The Land of Unintended Consequences
A few years ago Jonathan Franzen bemoaned the demise of the social novel, citing the novel’s inability to spread the news, to compete with events unprecedented in scale and speed. On the face of it, the odds against fiction as harbingers of developments are long indeed. Within the past month the NYT has written that we live in a non-fiction moment, craving facts, memoirs, reality over works of imagination. The trend away from fiction is not a trend at all, but the unintended consequences of factors more economic than intellectual. There is an inverse relationship between the good news of productivity increases and a sense of well being among the populace. Financial writers thrill to the metric expressed by productivity and its kissing cousin, labor unit costs. Productivity rises, unit costs fall, creating a low interest rate environment, low inflation, fat bonuses on Wall Street.
For the average person, though, things feel differently. Productivity means working ten or twelve hours for the same pay that used to require eight hours. Households incomes are up, but that fact conceals the reality that it takes two people earning paychecks instead of one. Core inflation discounts the cost of fuel, the household budget does not. Filling the gas tank is one thing, heating your home is going to take investment grade compromises as winter sets in.

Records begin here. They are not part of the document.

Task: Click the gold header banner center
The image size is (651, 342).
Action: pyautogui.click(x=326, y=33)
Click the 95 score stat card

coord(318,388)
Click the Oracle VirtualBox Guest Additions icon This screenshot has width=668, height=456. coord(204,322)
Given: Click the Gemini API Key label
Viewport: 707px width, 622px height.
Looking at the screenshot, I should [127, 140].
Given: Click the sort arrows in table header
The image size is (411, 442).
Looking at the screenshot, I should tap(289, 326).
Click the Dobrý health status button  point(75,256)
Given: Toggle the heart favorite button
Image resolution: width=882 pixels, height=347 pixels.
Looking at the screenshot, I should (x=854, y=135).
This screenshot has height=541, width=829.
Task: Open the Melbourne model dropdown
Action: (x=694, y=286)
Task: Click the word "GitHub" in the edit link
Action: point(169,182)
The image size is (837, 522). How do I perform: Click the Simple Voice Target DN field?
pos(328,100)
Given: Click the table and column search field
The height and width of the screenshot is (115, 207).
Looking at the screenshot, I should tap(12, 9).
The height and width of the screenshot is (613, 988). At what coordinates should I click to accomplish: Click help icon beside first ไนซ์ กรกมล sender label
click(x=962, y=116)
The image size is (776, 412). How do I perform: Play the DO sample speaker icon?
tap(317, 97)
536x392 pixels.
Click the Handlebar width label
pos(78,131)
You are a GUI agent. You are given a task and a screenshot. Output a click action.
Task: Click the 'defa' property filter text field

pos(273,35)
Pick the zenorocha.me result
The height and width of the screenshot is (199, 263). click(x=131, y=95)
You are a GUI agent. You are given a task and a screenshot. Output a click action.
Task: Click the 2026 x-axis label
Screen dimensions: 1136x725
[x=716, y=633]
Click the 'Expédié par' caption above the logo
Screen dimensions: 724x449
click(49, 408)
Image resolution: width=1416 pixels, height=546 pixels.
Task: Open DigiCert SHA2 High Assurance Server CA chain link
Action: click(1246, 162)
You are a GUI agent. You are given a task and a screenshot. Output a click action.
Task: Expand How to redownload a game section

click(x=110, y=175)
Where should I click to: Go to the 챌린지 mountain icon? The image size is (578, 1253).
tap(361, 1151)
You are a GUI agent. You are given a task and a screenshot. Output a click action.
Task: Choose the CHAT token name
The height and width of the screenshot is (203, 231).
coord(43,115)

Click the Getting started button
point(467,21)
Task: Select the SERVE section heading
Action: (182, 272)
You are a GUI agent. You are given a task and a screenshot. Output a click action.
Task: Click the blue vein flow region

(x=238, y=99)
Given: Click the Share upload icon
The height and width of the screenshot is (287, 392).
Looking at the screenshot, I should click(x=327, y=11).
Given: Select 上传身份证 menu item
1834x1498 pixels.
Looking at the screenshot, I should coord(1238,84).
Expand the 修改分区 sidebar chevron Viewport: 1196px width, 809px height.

Where does fiction fit in the daily lives of people with less time for leisure? Escapism? I’m not sure about that. Remember the first rule of body surfing? Let the wave carry you…don’t thrash, don’t kick. Maybe fiction should turn into the wave, fight the current, kick a little more. Maybe that’s what Franzen worried about in his pre-Oprah days. It seems counterintuitve, but there is more to be learned from a good novel than any textbook or how to. Facts and figures are cold comfort. A great novel is messy, imprecise, slow, preachy, funny, exasperating, exhilirating, blunt, vague, bitter, and twisted. That’s no day at the beach.